Durability is needed when there is a requirement that committed transactions must survive a crash. But this is not the only reason for enabling durability. Another reason is when the binary log is enabled, for using a server as a replication master.
When the binary log is used for replication, it is important that the content of the binary log on the master exactly match the changes done in the storage engine(s). Otherwise the slaves will replicate to different data than what is on the master, causing replication to diverge and possibly even break if the differences are such that a query on the master is unable to run on the slave without error. If we do not have durability, some number of transactions may be lost after a crash, and if the transactions lost in the storage engines are not the same as the transactions lost in the binary log, we will end up with an inconsistency. So with the binary log enabled, durability is needed in MySQL/MariaDB to be able to recover into a consistent state after a crash.

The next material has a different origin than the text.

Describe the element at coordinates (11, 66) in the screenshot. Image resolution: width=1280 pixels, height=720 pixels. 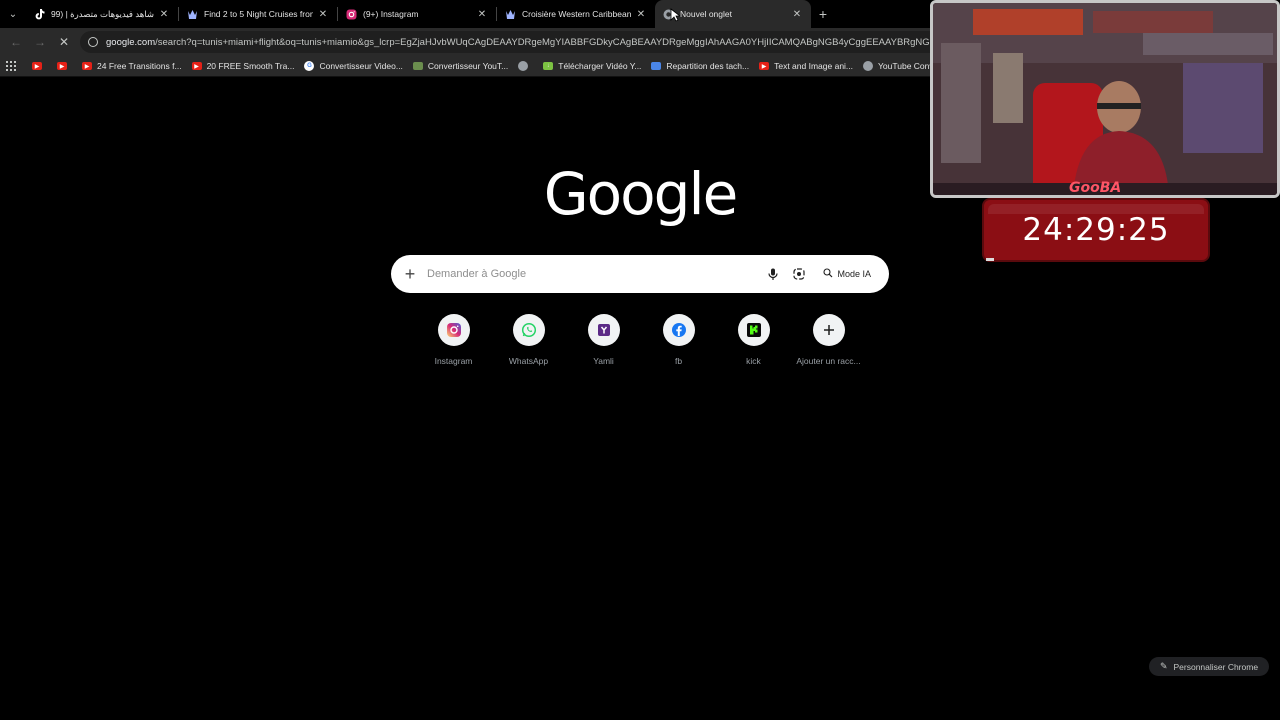
I see `apps-grid-icon` at that location.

With the binary log enabled, MySQL/MariaDB uses XA/2-phase commit between the binary log and the storage engine to ensure the needed durability of all transactions. In XA, committing a transaction is a three-step process:
- First, a prepare step, in which the transaction is made durable in the engine(s). After this step, the transaction can still be rolled back; also, in case of a crash after the prepare phase, the transaction can be recovered.
- If the prepare step succeeds, the transaction is made durable in the binary log.

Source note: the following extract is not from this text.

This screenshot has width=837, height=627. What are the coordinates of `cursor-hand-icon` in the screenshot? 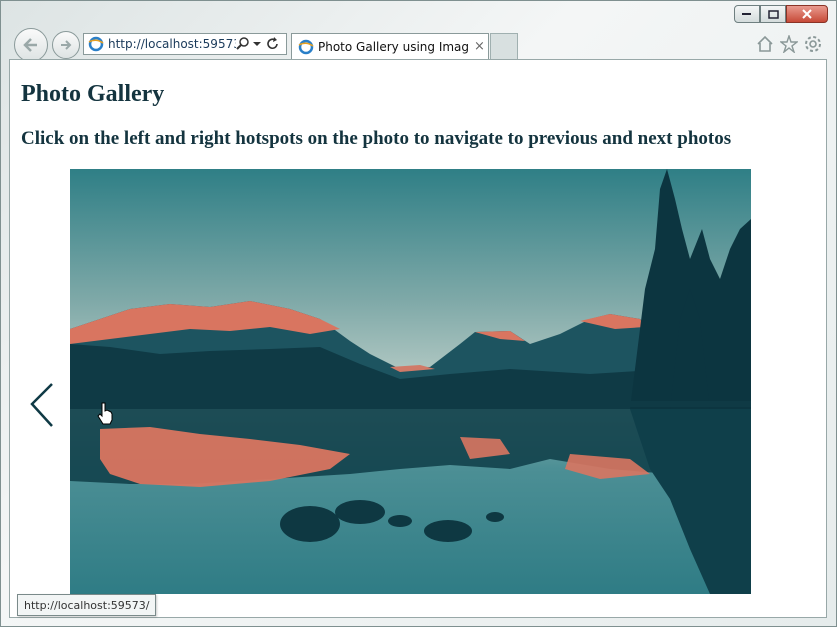 It's located at (105, 414).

- Finally, the commit step is run in the engine(s) to make the transaction actually committed (after this step the transaction can no longer be rolled back).
Now, each of the three above steps requires an fsync()

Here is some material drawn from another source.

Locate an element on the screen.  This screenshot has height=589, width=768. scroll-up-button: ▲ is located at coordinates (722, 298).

to work, making a commit three times as costly in this respect compared to a
commit with the binary log disabled. This makes it all the more important to
use the group commit optimisation to mitigate the overhead from
fsync()
.
But unfortunately, group commit does not work in MySQL/MariaDB when the binary log is enabled! This is the infamous Bug#13669, reported by Peter Zaitsev back in 2005.
So this is what we see in the graph and benchmark shown at the start. This is
a benchmark running a lot of very simple transactions
(a single REPLACE
statement on a smallish XtraDB table)
against a server with and without the binary log enabled. This kind of
benchmark is bottlenecked on the fsync throughput of the I/O system when
durability is enabled.
The benchmark is done against two different servers. One has a pair of Western Digital 10k rpm HDDs (with binary log and XtraDB log on different drives). The other has a single Intel X25-M SSD. The servers are both running MariaDB 5.1.44, and are configured with durable commits in XtraDB, and with drive cache turned off (drives like to lie about fsync to look better in casual benchmarks).
The graph shows throughput in transactions per second for different number of threads running in parallel. For each server, there is a line for results with the binary log disabled, and one with the binary log enabled.
We see that with one thread, there is some overhead in enabling the binary
log, as is to be expected given that three calls to fsync()
are
required instead of just one.
But much worse, we also see that group commit does not work at all when the binary log is enabled. While the lines with binary log disabled show excellent scaling as the parallelism increases, the lines for binary log enabled are completely flat. With group commit non-functional, the overhead of enabling the binary log is enourmous at higher parallelism (at 64 threads on HDD it is actually two orders of magnitude worse with binary log enabled).
So this concludes the first part of the series. We have seen that if we can get group commit to work when the binary log is enabled, we can expect a huge gain in performance on workloads that are bottlenecked on the fsync throughput of the available I/O system.
The second part will go into detail with why the code for group commit does not work when the binary log is enabled. The third (and final) part will discuss some ideas about how to fix the code with respect to group commit and the binary log.